Marcel Reutegger wrote:
Ard Schrijvers wrote:
IMO, we should index more (derived) data about a documents properties
(I'll
return to this in a mail about IndexingConfiguration which I think we
can add
some features that might tackle this) if we want to be able to query
fast.
For this specific problem, the solution would be very simple:
I suggest to add
/** * Name of the field that contains all available properties that
present
for a certain node */ public static final String PROPERTIES_SET =
"_:PROPERTIES_SET".intern();
and when indexing a node, each property name of that node is added to its
index (few lines of code in NodeIndexer):
Then, when searching for all nodes that have a property, is one single
docs.seek(terms); and set the docFilter. This approach scales to
millions of
documents easily with times close to 0 ms. WDOT? Ofcourse, I can
implement
this in the trunk.
I agree with you that the current implementation is not optimized for
queries that check the existence of a property. Your proposed solution
seems reasonable, I would implement it the same way.

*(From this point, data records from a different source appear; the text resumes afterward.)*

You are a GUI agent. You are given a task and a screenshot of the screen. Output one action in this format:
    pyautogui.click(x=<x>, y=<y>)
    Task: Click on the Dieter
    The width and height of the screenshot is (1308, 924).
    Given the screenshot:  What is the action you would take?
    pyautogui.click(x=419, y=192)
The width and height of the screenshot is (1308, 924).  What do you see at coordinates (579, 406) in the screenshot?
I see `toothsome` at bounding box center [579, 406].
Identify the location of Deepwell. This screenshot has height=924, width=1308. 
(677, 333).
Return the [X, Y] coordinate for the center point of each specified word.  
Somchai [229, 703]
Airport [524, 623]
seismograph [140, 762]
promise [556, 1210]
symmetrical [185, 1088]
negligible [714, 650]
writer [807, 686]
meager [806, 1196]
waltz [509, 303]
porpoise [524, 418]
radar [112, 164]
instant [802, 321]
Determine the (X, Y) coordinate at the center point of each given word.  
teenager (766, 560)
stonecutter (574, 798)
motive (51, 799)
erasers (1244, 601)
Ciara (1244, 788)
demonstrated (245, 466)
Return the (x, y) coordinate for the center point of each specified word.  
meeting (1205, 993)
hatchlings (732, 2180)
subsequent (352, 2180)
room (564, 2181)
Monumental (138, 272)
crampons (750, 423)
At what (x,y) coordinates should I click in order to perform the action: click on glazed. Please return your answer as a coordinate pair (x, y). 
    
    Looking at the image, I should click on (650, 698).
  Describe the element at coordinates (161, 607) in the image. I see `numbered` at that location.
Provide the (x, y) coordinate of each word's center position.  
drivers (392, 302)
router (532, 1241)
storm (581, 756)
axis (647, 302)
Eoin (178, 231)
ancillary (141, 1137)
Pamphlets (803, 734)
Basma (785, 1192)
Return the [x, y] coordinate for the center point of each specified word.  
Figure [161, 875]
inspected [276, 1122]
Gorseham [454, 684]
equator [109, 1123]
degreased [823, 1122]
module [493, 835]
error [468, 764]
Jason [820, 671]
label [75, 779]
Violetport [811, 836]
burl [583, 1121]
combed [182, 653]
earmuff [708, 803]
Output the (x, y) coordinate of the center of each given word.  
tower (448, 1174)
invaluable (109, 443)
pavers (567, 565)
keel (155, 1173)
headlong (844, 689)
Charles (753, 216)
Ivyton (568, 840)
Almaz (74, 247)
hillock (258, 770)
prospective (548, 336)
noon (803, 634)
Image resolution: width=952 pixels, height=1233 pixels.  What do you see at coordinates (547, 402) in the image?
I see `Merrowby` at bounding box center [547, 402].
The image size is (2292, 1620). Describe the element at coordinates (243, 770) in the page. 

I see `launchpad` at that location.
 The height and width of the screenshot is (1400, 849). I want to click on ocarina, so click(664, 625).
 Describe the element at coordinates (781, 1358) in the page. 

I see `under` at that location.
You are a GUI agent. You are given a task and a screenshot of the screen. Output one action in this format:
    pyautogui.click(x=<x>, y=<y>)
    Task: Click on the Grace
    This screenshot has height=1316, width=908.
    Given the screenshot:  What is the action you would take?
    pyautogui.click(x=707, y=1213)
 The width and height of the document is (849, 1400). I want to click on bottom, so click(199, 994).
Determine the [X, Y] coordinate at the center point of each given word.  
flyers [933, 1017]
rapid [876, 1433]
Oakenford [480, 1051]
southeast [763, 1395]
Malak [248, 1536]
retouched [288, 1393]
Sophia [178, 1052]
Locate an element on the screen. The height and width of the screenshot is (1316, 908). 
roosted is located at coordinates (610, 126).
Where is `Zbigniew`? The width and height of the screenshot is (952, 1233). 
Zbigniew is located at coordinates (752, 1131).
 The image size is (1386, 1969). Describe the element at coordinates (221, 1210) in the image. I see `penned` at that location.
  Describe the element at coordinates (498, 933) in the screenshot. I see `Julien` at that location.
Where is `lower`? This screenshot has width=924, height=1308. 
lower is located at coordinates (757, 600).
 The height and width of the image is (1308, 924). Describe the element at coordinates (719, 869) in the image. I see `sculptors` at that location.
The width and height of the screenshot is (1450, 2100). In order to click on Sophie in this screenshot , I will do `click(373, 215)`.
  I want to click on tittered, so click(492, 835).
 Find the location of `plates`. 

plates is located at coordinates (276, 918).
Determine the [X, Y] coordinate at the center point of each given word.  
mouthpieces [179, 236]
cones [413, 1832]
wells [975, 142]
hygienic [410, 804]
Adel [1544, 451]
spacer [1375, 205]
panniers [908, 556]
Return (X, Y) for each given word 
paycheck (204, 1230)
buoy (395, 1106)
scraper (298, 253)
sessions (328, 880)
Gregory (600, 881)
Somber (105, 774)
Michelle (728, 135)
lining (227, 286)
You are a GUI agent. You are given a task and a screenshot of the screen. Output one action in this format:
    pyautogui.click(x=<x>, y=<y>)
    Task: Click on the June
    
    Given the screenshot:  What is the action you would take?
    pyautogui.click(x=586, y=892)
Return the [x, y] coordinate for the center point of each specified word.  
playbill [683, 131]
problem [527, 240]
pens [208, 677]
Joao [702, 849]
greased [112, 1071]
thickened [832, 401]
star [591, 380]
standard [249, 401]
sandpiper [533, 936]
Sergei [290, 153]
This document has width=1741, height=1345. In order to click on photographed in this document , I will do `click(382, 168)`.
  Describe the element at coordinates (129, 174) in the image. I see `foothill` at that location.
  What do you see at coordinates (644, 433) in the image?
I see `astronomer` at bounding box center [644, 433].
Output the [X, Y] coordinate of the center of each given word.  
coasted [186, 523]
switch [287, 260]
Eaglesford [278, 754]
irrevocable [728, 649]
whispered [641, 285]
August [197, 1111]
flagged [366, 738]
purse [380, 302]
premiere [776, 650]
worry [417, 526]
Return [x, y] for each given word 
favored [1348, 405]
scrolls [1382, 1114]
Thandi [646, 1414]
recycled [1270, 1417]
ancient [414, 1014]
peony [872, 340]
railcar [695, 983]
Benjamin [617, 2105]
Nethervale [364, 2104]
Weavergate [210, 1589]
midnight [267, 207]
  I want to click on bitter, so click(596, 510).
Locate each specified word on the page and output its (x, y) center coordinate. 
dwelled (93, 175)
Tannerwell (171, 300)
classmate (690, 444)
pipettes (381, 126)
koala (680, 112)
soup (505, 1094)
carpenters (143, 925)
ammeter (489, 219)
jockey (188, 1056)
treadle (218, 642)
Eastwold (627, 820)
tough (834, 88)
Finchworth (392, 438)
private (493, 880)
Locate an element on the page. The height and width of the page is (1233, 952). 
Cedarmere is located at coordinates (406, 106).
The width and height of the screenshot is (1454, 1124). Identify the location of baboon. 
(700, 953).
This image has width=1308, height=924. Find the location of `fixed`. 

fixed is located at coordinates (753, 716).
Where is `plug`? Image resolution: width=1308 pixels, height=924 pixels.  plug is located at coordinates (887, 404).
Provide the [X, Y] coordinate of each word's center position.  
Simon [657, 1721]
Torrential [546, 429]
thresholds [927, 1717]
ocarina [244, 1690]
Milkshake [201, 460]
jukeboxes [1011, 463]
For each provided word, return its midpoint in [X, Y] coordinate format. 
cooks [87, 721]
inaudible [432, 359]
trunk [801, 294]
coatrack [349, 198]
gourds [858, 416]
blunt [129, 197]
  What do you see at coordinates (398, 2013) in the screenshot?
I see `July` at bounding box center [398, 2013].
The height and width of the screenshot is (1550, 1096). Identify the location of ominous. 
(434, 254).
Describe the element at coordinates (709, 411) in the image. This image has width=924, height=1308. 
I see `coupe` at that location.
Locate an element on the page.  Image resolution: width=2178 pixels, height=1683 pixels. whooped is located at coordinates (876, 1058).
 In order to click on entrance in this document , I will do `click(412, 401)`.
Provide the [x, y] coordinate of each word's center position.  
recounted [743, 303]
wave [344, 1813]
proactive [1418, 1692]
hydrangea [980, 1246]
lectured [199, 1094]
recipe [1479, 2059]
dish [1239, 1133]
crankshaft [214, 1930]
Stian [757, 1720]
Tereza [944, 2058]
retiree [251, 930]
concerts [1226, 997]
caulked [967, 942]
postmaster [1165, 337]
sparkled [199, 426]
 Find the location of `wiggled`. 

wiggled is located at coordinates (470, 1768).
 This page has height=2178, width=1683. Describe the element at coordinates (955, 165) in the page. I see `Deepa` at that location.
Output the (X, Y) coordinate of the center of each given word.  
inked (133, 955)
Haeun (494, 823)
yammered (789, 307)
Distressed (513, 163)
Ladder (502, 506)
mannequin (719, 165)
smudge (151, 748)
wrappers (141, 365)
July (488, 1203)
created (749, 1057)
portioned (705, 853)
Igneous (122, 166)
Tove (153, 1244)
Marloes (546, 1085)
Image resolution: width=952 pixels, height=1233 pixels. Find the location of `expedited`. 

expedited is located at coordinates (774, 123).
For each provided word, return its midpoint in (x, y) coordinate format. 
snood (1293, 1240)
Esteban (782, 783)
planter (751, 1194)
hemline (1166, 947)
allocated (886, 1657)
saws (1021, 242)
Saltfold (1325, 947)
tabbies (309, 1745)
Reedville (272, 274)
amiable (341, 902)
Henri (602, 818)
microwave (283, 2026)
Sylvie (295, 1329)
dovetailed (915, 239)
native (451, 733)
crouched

There's just one
minor obstacle, how do we implement this change in a backward compatible
way? an existing index without this additional field should still work.
We could use IndexReader.getFieldNames() at startup to check if such a
field already exists which means we have an index in the new format and
then use this information in MatchAllScorer to decide which
implementation to use.
Cheers,
Christoph